Top of GIVEN ENTRIES
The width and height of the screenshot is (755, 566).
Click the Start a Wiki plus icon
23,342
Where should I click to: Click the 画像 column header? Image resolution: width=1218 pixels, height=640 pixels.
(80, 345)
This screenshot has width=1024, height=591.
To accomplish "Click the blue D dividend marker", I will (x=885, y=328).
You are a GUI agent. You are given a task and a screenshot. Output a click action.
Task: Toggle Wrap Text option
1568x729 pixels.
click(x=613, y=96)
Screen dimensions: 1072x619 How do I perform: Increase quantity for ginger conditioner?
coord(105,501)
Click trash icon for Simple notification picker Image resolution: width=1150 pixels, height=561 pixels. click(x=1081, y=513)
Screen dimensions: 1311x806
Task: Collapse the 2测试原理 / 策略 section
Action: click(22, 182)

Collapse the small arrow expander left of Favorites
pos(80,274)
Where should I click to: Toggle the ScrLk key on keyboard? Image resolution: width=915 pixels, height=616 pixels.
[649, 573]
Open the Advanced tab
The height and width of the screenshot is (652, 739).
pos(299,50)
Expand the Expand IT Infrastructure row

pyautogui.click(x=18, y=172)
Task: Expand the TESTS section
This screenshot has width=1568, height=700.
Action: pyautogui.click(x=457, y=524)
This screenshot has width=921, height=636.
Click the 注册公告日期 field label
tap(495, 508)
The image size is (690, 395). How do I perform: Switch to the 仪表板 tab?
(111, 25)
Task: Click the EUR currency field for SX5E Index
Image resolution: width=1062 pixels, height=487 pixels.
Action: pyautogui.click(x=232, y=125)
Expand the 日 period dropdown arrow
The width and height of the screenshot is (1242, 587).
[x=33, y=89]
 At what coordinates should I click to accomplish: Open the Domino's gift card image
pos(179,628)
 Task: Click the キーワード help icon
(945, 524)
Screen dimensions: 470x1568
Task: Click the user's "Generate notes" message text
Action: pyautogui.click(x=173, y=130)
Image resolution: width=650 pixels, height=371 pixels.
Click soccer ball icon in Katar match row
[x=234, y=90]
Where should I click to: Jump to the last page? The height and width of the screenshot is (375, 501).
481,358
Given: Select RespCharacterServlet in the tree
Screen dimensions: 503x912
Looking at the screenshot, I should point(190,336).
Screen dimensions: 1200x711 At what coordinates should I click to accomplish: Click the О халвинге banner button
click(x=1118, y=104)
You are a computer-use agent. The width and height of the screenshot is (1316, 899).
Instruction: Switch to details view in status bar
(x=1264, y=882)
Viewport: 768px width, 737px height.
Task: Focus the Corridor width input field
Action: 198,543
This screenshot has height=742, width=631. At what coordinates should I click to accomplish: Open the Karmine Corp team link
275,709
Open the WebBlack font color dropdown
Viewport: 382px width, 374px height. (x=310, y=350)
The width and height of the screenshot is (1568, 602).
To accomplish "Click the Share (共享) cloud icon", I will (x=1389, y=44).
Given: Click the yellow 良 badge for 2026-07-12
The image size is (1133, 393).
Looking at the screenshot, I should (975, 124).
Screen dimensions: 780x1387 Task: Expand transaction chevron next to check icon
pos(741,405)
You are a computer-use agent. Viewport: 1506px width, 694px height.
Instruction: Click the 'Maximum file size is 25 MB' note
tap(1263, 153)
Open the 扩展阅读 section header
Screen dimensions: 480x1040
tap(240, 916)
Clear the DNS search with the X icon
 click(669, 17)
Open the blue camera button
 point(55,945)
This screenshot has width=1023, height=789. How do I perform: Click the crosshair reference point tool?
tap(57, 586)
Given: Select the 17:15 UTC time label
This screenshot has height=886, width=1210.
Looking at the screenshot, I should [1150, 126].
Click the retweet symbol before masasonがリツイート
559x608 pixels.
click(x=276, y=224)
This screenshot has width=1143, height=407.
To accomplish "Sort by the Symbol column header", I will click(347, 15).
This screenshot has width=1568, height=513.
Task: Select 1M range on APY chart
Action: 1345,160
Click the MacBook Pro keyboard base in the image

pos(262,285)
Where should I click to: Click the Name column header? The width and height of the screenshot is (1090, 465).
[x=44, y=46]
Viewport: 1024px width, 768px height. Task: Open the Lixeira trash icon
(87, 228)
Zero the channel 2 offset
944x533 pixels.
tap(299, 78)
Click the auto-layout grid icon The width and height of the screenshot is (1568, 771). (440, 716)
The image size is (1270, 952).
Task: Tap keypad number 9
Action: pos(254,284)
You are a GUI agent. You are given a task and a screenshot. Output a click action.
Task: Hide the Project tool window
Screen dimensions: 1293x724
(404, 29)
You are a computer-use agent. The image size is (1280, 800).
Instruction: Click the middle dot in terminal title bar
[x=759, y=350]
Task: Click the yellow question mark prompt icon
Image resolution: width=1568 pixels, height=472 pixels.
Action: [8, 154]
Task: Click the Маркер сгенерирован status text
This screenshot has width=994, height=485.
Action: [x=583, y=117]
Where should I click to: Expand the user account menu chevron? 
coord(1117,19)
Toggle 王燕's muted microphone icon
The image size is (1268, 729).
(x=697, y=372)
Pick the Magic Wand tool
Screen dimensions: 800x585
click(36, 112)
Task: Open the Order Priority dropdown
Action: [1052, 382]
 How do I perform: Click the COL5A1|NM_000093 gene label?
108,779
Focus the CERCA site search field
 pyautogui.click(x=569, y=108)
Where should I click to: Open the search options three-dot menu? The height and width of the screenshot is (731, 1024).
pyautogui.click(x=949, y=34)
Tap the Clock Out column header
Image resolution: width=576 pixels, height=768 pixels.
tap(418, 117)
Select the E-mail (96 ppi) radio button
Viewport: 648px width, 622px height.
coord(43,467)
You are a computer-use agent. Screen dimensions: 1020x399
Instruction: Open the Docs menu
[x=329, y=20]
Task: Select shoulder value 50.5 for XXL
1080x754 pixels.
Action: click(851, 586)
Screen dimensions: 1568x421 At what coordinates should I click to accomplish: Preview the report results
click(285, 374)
Bottom of GIVEN ENTRIES
• _DIRECTIONS FOR THIS TASK_: Exactly as given, restate all the lines above.

• _WRITTEN REPLY_:
The width and height of the screenshot is (755, 566).
Click the Start a Wiki plus icon
23,342
Where should I click to: Click the 画像 column header? Image resolution: width=1218 pixels, height=640 pixels.
(80, 345)
This screenshot has width=1024, height=591.
To accomplish "Click the blue D dividend marker", I will (x=885, y=328).
You are a GUI agent. You are given a task and a screenshot. Output a click action.
Task: Toggle Wrap Text option
1568x729 pixels.
click(x=613, y=96)
Screen dimensions: 1072x619 How do I perform: Increase quantity for ginger conditioner?
coord(105,501)
Click trash icon for Simple notification picker Image resolution: width=1150 pixels, height=561 pixels. click(x=1081, y=513)
Screen dimensions: 1311x806
Task: Collapse the 2测试原理 / 策略 section
Action: click(22, 182)

Collapse the small arrow expander left of Favorites
pos(80,274)
Where should I click to: Toggle the ScrLk key on keyboard? Image resolution: width=915 pixels, height=616 pixels.
[649, 573]
Open the Advanced tab
The height and width of the screenshot is (652, 739).
pos(299,50)
Expand the Expand IT Infrastructure row

pyautogui.click(x=18, y=172)
Task: Expand the TESTS section
This screenshot has width=1568, height=700.
Action: pyautogui.click(x=457, y=524)
This screenshot has width=921, height=636.
Click the 注册公告日期 field label
tap(495, 508)
The image size is (690, 395). How do I perform: Switch to the 仪表板 tab?
(111, 25)
Task: Click the EUR currency field for SX5E Index
Image resolution: width=1062 pixels, height=487 pixels.
Action: pyautogui.click(x=232, y=125)
Expand the 日 period dropdown arrow
The width and height of the screenshot is (1242, 587).
[x=33, y=89]
 At what coordinates should I click to accomplish: Open the Domino's gift card image
pos(179,628)
 Task: Click the キーワード help icon
(945, 524)
Screen dimensions: 470x1568
Task: Click the user's "Generate notes" message text
Action: pyautogui.click(x=173, y=130)
Image resolution: width=650 pixels, height=371 pixels.
Click soccer ball icon in Katar match row
[x=234, y=90]
Where should I click to: Jump to the last page? The height and width of the screenshot is (375, 501).
481,358
Given: Select RespCharacterServlet in the tree
Screen dimensions: 503x912
Looking at the screenshot, I should point(190,336).
Screen dimensions: 1200x711 At what coordinates should I click to accomplish: Click the О халвинге banner button
click(x=1118, y=104)
You are a computer-use agent. The width and height of the screenshot is (1316, 899).
Instruction: Switch to details view in status bar
(x=1264, y=882)
Viewport: 768px width, 737px height.
Task: Focus the Corridor width input field
Action: 198,543
This screenshot has height=742, width=631. At what coordinates should I click to accomplish: Open the Karmine Corp team link
275,709
Open the WebBlack font color dropdown
Viewport: 382px width, 374px height. (x=310, y=350)
The width and height of the screenshot is (1568, 602).
To accomplish "Click the Share (共享) cloud icon", I will (x=1389, y=44).
Given: Click the yellow 良 badge for 2026-07-12
The image size is (1133, 393).
Looking at the screenshot, I should (975, 124).
Screen dimensions: 780x1387 Task: Expand transaction chevron next to check icon
pos(741,405)
You are a computer-use agent. Viewport: 1506px width, 694px height.
Instruction: Click the 'Maximum file size is 25 MB' note
tap(1263, 153)
Open the 扩展阅读 section header
Screen dimensions: 480x1040
tap(240, 916)
Clear the DNS search with the X icon
 click(669, 17)
Open the blue camera button
 point(55,945)
This screenshot has width=1023, height=789. How do I perform: Click the crosshair reference point tool?
tap(57, 586)
Given: Select the 17:15 UTC time label
This screenshot has height=886, width=1210.
Looking at the screenshot, I should [1150, 126].
Click the retweet symbol before masasonがリツイート
559x608 pixels.
click(x=276, y=224)
This screenshot has width=1143, height=407.
To accomplish "Sort by the Symbol column header", I will click(347, 15).
This screenshot has width=1568, height=513.
Task: Select 1M range on APY chart
Action: 1345,160
Click the MacBook Pro keyboard base in the image

pos(262,285)
Where should I click to: Click the Name column header? The width and height of the screenshot is (1090, 465).
[x=44, y=46]
Viewport: 1024px width, 768px height. Task: Open the Lixeira trash icon
(87, 228)
Zero the channel 2 offset
944x533 pixels.
tap(299, 78)
Click the auto-layout grid icon The width and height of the screenshot is (1568, 771). (440, 716)
The image size is (1270, 952).
Task: Tap keypad number 9
Action: pos(254,284)
You are a GUI agent. You are given a task and a screenshot. Output a click action.
Task: Hide the Project tool window
Screen dimensions: 1293x724
(404, 29)
You are a computer-use agent. The image size is (1280, 800).
Instruction: Click the middle dot in terminal title bar
[x=759, y=350]
Task: Click the yellow question mark prompt icon
Image resolution: width=1568 pixels, height=472 pixels.
Action: [8, 154]
Task: Click the Маркер сгенерирован status text
This screenshot has width=994, height=485.
Action: [x=583, y=117]
Where should I click to: Expand the user account menu chevron? 
coord(1117,19)
Toggle 王燕's muted microphone icon
The image size is (1268, 729).
(x=697, y=372)
Pick the Magic Wand tool
Screen dimensions: 800x585
click(36, 112)
Task: Open the Order Priority dropdown
Action: [1052, 382]
 How do I perform: Click the COL5A1|NM_000093 gene label?
108,779
Focus the CERCA site search field
 pyautogui.click(x=569, y=108)
Where should I click to: Open the search options three-dot menu? The height and width of the screenshot is (731, 1024).
pyautogui.click(x=949, y=34)
Tap the Clock Out column header
Image resolution: width=576 pixels, height=768 pixels.
tap(418, 117)
Select the E-mail (96 ppi) radio button
Viewport: 648px width, 622px height.
coord(43,467)
You are a computer-use agent. Screen dimensions: 1020x399
Instruction: Open the Docs menu
[x=329, y=20]
Task: Select shoulder value 50.5 for XXL
1080x754 pixels.
Action: click(851, 586)
Screen dimensions: 1568x421 At what coordinates should I click to accomplish: Preview the report results
click(285, 374)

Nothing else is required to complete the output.